Objective
Rewrite every one of the items below with each occurrence of "pixels" swapped for "px", leaving everything else unchanged.

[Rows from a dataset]
<<<<

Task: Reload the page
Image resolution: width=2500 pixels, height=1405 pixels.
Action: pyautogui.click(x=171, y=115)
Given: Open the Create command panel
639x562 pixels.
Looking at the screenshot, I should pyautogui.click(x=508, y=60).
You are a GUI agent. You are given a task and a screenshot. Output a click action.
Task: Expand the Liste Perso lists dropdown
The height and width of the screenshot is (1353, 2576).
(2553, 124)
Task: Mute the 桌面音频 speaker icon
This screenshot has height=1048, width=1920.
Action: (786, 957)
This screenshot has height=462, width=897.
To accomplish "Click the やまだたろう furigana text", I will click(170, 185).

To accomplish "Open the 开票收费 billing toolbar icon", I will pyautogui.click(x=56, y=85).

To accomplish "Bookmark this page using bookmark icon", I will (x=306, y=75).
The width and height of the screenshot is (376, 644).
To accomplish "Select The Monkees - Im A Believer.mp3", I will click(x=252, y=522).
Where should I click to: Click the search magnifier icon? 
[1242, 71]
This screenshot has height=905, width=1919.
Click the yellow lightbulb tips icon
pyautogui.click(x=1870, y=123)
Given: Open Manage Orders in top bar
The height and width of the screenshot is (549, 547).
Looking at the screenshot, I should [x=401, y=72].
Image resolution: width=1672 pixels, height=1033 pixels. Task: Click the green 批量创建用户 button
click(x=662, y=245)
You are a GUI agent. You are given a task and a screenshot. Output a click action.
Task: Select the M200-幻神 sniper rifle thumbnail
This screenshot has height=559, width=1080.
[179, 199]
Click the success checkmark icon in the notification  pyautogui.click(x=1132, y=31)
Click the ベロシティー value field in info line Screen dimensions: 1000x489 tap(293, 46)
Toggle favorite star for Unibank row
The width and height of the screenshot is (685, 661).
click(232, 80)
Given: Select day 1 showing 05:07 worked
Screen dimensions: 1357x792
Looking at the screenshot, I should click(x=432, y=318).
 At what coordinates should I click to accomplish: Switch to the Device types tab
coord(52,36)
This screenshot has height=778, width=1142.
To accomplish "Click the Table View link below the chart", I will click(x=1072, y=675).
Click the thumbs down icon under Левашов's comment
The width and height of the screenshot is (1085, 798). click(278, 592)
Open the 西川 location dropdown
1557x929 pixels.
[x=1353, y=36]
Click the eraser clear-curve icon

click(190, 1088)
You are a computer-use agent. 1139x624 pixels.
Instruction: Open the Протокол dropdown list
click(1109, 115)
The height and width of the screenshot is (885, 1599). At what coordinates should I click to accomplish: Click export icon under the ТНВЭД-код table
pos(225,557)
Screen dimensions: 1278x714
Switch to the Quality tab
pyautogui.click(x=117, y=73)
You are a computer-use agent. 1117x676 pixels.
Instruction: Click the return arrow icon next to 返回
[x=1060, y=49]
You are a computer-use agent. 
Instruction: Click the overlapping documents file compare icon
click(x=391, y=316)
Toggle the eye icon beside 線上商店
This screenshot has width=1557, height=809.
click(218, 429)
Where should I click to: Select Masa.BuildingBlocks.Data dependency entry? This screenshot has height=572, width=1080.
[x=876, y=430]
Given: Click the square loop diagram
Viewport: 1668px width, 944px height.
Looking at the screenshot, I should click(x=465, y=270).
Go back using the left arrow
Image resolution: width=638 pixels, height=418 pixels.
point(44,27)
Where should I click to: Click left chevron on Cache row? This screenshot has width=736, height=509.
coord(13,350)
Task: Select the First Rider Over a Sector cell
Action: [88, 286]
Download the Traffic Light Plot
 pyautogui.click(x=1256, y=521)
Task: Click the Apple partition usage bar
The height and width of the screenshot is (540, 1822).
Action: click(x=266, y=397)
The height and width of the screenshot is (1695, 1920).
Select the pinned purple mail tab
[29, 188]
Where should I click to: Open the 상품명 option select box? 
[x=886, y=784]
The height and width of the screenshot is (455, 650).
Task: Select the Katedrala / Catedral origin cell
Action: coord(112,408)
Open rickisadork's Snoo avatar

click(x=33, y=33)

>>>>

Complete response
Task: Reload the page
Image resolution: width=2500 px, height=1405 px.
Action: pyautogui.click(x=171, y=115)
Given: Open the Create command panel
639x562 px.
Looking at the screenshot, I should pyautogui.click(x=508, y=60).
You are a GUI agent. You are given a task and a screenshot. Output a click action.
Task: Expand the Liste Perso lists dropdown
The height and width of the screenshot is (1353, 2576).
(2553, 124)
Task: Mute the 桌面音频 speaker icon
This screenshot has height=1048, width=1920.
Action: (786, 957)
This screenshot has height=462, width=897.
To accomplish "Click the やまだたろう furigana text", I will click(170, 185).

To accomplish "Open the 开票收费 billing toolbar icon", I will pyautogui.click(x=56, y=85).

To accomplish "Bookmark this page using bookmark icon", I will (x=306, y=75).
The width and height of the screenshot is (376, 644).
To accomplish "Select The Monkees - Im A Believer.mp3", I will click(x=252, y=522).
Where should I click to: Click the search magnifier icon? 
[1242, 71]
This screenshot has height=905, width=1919.
Click the yellow lightbulb tips icon
pyautogui.click(x=1870, y=123)
Given: Open Manage Orders in top bar
The height and width of the screenshot is (549, 547).
Looking at the screenshot, I should [x=401, y=72].
Image resolution: width=1672 px, height=1033 px. Task: Click the green 批量创建用户 button
click(x=662, y=245)
You are a GUI agent. You are given a task and a screenshot. Output a click action.
Task: Select the M200-幻神 sniper rifle thumbnail
This screenshot has height=559, width=1080.
[179, 199]
Click the success checkmark icon in the notification  pyautogui.click(x=1132, y=31)
Click the ベロシティー value field in info line Screen dimensions: 1000x489 tap(293, 46)
Toggle favorite star for Unibank row
The width and height of the screenshot is (685, 661).
click(232, 80)
Given: Select day 1 showing 05:07 worked
Screen dimensions: 1357x792
Looking at the screenshot, I should click(x=432, y=318).
 At what coordinates should I click to accomplish: Switch to the Device types tab
coord(52,36)
This screenshot has height=778, width=1142.
To accomplish "Click the Table View link below the chart", I will click(x=1072, y=675).
Click the thumbs down icon under Левашов's comment
The width and height of the screenshot is (1085, 798). click(278, 592)
Open the 西川 location dropdown
1557x929 px.
[x=1353, y=36]
Click the eraser clear-curve icon

click(190, 1088)
You are a computer-use agent. 1139x624 px.
Instruction: Open the Протокол dropdown list
click(1109, 115)
The height and width of the screenshot is (885, 1599). At what coordinates should I click to accomplish: Click export icon under the ТНВЭД-код table
pos(225,557)
Screen dimensions: 1278x714
Switch to the Quality tab
pyautogui.click(x=117, y=73)
You are a computer-use agent. 1117x676 px.
Instruction: Click the return arrow icon next to 返回
[x=1060, y=49]
You are a computer-use agent. 
Instruction: Click the overlapping documents file compare icon
click(x=391, y=316)
Toggle the eye icon beside 線上商店
This screenshot has width=1557, height=809.
click(218, 429)
Where should I click to: Select Masa.BuildingBlocks.Data dependency entry? This screenshot has height=572, width=1080.
[x=876, y=430]
Given: Click the square loop diagram
Viewport: 1668px width, 944px height.
Looking at the screenshot, I should click(x=465, y=270).
Go back using the left arrow
Image resolution: width=638 px, height=418 px.
point(44,27)
Where should I click to: Click left chevron on Cache row? This screenshot has width=736, height=509.
coord(13,350)
Task: Select the First Rider Over a Sector cell
Action: [88, 286]
Download the Traffic Light Plot
 pyautogui.click(x=1256, y=521)
Task: Click the Apple partition usage bar
The height and width of the screenshot is (540, 1822).
Action: click(x=266, y=397)
The height and width of the screenshot is (1695, 1920).
Select the pinned purple mail tab
[29, 188]
Where should I click to: Open the 상품명 option select box? 
[x=886, y=784]
The height and width of the screenshot is (455, 650).
Task: Select the Katedrala / Catedral origin cell
Action: coord(112,408)
Open rickisadork's Snoo avatar

click(x=33, y=33)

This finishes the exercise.